Sources of inter-individual variability of the response to methadone are numerous, including demographic and physiopathological characteristics of the methadone-maintained subjects [23, 32]. Thus, analysis of the TK/TD relationships in one patient precludes any definitive conclusion regarding the various possible situations of exposures to methadone in other patients. In addition, because plasma is not the effect site of methadone and time is needed before the drug distributes into the central nervous system, another significant concern in our study is the absence of characterisation of the plasma-versus-biophase distribution. For some opioids, there may be a delay between the time course of the plasma concentrations and the time course of the effects [5, 22, 25]. Moreover, the rate of plasma protein binding was not determined in this patient. However, because methadone is a highly lipophilic drug, the rate of cerebral distribution of the pharmacologically active molecules should not be a limiting step in this study of TK/TD relationships at toxic concentrations. Here, we described TK/TD relationships during the methadone elimination phase.

Conclusion

Plasma toxicokinetics of R- and S-methadone enantiomers were parallel. The study of TK/TD relationships appears to be helpful for quantifying the respiratory response to methadone during poisonings. Despite a possible pharmacodynamic tolerance in our patient, the EC50 values regarding the methadone respiratory effects were in the same range as those previously reported for the analgesic effects in chronically treated patients, thus suggesting a limited safety index for methadone. A better understanding of the toxicokinetics and toxicodynamics of methadone and its enantiomers will be possible as more data accumulate in this regard.

Key messages

  • Methadone may be responsible for life-threatening poisonings with respiratory depression.

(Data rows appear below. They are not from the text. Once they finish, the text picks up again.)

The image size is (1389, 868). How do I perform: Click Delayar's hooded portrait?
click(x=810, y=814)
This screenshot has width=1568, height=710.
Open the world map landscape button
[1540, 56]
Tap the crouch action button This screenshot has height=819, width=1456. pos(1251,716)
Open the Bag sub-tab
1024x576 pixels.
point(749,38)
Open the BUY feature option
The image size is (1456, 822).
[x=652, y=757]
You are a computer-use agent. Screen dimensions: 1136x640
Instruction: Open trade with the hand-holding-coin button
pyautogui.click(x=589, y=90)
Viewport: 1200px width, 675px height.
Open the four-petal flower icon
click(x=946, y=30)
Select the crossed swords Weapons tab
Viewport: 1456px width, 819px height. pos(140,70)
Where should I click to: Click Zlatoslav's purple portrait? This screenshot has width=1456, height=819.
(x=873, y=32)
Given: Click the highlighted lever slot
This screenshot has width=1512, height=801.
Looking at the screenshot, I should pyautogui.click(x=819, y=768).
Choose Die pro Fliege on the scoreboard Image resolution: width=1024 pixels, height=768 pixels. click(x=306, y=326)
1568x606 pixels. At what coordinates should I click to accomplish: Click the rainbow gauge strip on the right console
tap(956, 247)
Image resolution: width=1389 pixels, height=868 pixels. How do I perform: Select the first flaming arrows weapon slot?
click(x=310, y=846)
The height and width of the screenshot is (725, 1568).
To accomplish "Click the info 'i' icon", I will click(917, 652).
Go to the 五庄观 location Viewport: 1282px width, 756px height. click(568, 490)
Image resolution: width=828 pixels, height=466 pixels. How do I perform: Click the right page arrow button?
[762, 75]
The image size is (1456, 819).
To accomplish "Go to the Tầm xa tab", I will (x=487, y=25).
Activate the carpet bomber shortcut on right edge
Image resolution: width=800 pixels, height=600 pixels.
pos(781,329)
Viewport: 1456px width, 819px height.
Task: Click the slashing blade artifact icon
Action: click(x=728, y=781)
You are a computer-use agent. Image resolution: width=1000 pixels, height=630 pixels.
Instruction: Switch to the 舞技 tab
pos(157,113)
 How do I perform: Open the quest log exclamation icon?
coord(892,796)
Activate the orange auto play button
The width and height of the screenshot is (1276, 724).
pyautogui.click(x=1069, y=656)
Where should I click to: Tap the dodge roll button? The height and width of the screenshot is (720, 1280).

  • The pharmacokinetics of plasma R- and S-methadone enantiomers is of first order, with elimination half-lives of 16.1 and 13.2 hours, respectively.

  • The TK/TD correlation between the naloxone infusion rate needed to maintain a respiratory rate of more than 12 breaths per minute and R,S- and R- methadone concentrations fits well a sigmoidal E max model (EC50 334 and 173 ng/ml, γ 10.0 and 7.8, respectively).

  • Despite large inter-individual variability, TK/TD relationships would be helpful for providing quantitative data on the respiratory response to methadone in poisonings.

  • In the reported chronically treated patient, EC50 values are in the range of the previously described values for methadone analgesic effects.